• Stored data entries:

§

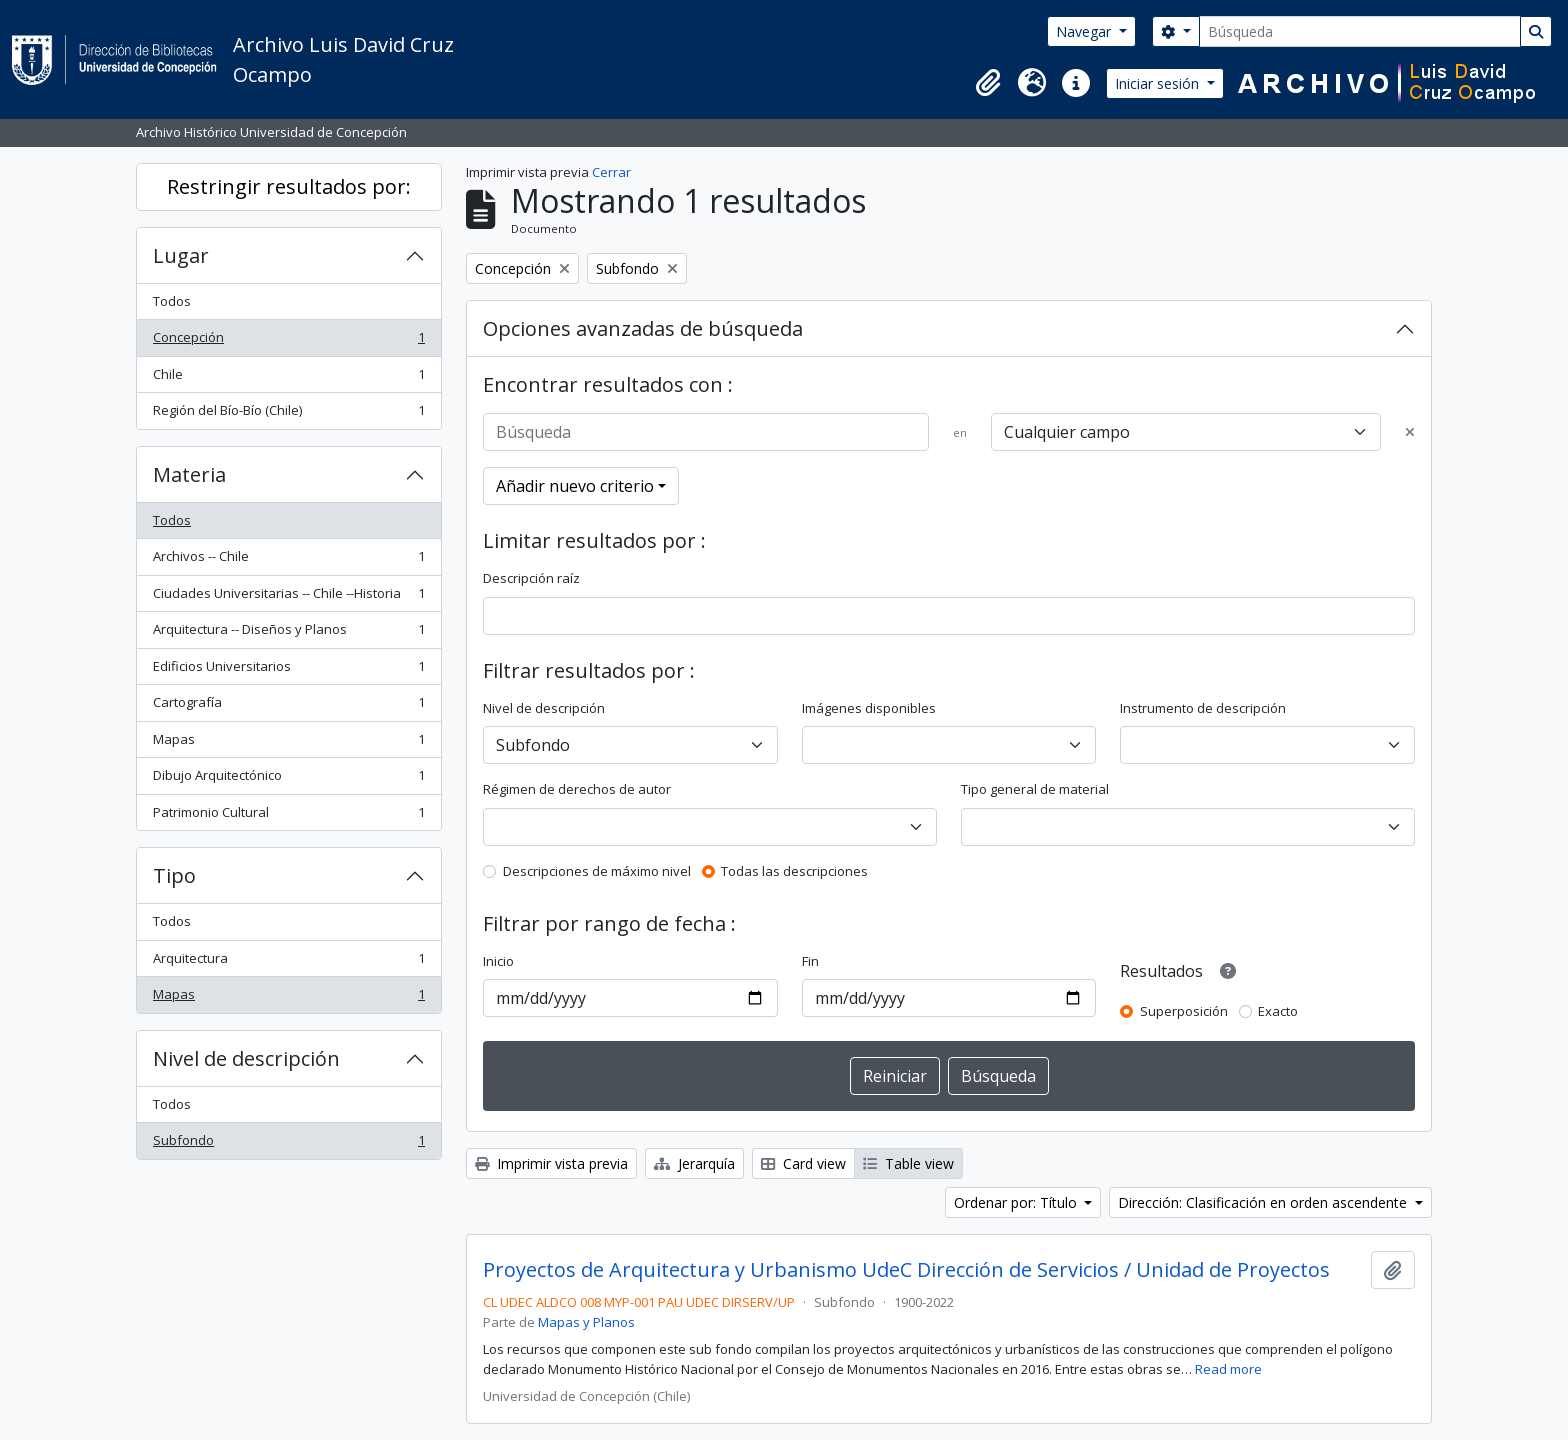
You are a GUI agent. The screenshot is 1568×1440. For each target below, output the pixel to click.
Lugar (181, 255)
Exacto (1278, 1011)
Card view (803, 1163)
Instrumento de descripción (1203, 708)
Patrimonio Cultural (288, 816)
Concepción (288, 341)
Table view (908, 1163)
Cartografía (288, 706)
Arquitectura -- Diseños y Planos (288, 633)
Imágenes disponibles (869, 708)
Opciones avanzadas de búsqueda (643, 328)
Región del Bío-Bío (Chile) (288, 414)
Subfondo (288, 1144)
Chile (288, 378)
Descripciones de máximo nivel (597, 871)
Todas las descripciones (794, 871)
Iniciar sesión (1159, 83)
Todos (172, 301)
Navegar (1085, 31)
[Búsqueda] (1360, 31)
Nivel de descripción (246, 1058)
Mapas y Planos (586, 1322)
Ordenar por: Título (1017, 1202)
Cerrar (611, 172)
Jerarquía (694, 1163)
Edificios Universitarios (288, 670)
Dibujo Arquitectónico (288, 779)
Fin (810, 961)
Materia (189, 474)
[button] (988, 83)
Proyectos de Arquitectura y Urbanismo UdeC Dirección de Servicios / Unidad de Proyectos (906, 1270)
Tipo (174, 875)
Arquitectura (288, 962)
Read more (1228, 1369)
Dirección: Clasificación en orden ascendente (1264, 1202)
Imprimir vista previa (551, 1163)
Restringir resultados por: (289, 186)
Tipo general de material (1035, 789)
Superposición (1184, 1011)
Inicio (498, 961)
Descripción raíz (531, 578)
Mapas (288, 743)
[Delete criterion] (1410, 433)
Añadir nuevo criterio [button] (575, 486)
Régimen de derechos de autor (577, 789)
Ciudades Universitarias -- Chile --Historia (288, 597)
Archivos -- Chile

§

• TO DO:
Write out again, exactly, the line containing "Todas las descripciones (794, 871)" and every later line of the records. Omit the rest.

• EXPECTED ANSWER:
Todas las descripciones (794, 871)
Iniciar sesión (1159, 83)
Todos (172, 301)
Navegar (1085, 31)
[Búsqueda] (1360, 31)
Nivel de descripción (246, 1058)
Mapas y Planos (586, 1322)
Ordenar por: Título (1017, 1202)
Cerrar (611, 172)
Jerarquía (694, 1163)
Edificios Universitarios (288, 670)
Dibujo Arquitectónico (288, 779)
Fin (810, 961)
Materia (189, 474)
[button] (988, 83)
Proyectos de Arquitectura y Urbanismo UdeC Dirección de Servicios / Unidad de Proyectos (906, 1270)
Tipo (174, 875)
Arquitectura (288, 962)
Read more (1228, 1369)
Dirección: Clasificación en orden ascendente (1264, 1202)
Imprimir vista previa (551, 1163)
Restringir resultados por: (289, 186)
Tipo general de material (1035, 789)
Superposición (1184, 1011)
Inicio (498, 961)
Descripción raíz (531, 578)
Mapas (288, 743)
[Delete criterion] (1410, 433)
Añadir nuevo criterio [button] (575, 486)
Régimen de derechos de autor (577, 789)
Ciudades Universitarias -- Chile --Historia (288, 597)
Archivos -- Chile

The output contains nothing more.